No se trata de sensaciones, estados de ánimo o impulsos meramente humanos. La oración, entendida como la elevación del alma a Dios, como “un impulso del corazón, una sencilla mirada lanzada hacia el cielo, un grito de reconocimiento y de amor tanto desde dentro de la prueba como en la alegría (Santa Teresa del Niño Jesús), solo es posible por que se nos ha otorgado el Espíritu Santo (Rom. 8, 15).
Podemos invocar a Dios como “Padre” porque Él nos ha sido revelado por su Hijo hecho hombre y su Espíritu nos lo hace conocer. Lo que el hombre no puede concebir ni los poderes angélicos entrever, es decir, la relación personal del Hijo hacia el Padre (Jn 1, 1), he aquí que el Espíritu del Hijo nos hace participar de esta relación a quienes creemos que Jesús es el Cristo y que hemos nacido de Dios (1 Jn 5, 1). (Catecismo de la Iglesia 2780).
La oración es, por lo tanto, una relación de Alianza entre Dios y el hombre en Cristo que brota del Espíritu Santo y de nosotros, dirigida por completo al Padre, en unión con la voluntad humana del Hijo de Dios hecho hombre.
No es posible ni se desarrolla, sin la base de la “humildad”, que es la disposición necesaria para recibir gratuitamente el don de la oración: el hombre es un mendigo de Dios (San Agustín, Sermón 56, 6, 9).
La oración profunda no la alcanza un corazón soberbio, ni es prende y ropaje de un alma vanidosa.

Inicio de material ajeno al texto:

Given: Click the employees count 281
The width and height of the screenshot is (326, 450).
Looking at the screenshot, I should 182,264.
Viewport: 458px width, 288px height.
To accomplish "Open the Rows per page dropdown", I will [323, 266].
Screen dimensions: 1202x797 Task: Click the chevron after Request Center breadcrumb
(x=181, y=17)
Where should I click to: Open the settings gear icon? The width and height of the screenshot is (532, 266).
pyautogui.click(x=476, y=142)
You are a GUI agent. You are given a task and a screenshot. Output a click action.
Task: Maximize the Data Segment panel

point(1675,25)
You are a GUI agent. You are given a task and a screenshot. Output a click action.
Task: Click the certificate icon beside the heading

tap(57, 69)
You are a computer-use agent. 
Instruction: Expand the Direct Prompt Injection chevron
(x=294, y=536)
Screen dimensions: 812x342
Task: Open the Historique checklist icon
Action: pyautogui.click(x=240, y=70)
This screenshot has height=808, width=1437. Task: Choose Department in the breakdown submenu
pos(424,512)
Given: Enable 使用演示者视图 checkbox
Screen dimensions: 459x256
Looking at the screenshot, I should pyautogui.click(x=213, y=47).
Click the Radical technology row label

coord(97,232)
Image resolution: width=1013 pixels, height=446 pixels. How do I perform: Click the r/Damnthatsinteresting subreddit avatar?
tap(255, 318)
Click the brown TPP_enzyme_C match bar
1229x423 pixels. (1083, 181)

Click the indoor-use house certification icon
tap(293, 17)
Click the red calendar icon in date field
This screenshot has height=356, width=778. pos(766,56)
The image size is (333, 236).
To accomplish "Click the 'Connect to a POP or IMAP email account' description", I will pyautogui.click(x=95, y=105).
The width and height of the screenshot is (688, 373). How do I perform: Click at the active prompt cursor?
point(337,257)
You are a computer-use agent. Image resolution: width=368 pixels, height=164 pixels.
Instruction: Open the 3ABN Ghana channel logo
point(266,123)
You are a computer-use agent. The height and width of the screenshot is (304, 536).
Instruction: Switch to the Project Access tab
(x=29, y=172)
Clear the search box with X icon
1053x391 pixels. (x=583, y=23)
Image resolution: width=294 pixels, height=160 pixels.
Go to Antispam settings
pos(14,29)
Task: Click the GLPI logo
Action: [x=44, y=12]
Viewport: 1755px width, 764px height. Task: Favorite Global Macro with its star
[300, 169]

No es refresco ni sustento del  ambicioso ni del veleidoso.
“Conviene purificar humildemente nuestro corazón de ciertas imágenes falsas de “este mundo”. La humildad nos hace reconocer que “nadie conoce al Padre, sino el Hijo y aquél a quien el Hijo se lo quiera revelar”, es decir “a los pequeños”. (Mt 11, 25-27)
De tal manera que haciéndonos como niños, mirando a Dios y sólo a Él, el alma se hunde y se abisma allí en la santa dilección y habla con Dios como con su propio Padre, muy familiarmente, en una ternura de piedad en verdad entrañable (San Juan Casiano, Conlatio 9, 18), hasta que el corazón cante con gratitud a Dios Creador que les ha dado la vida.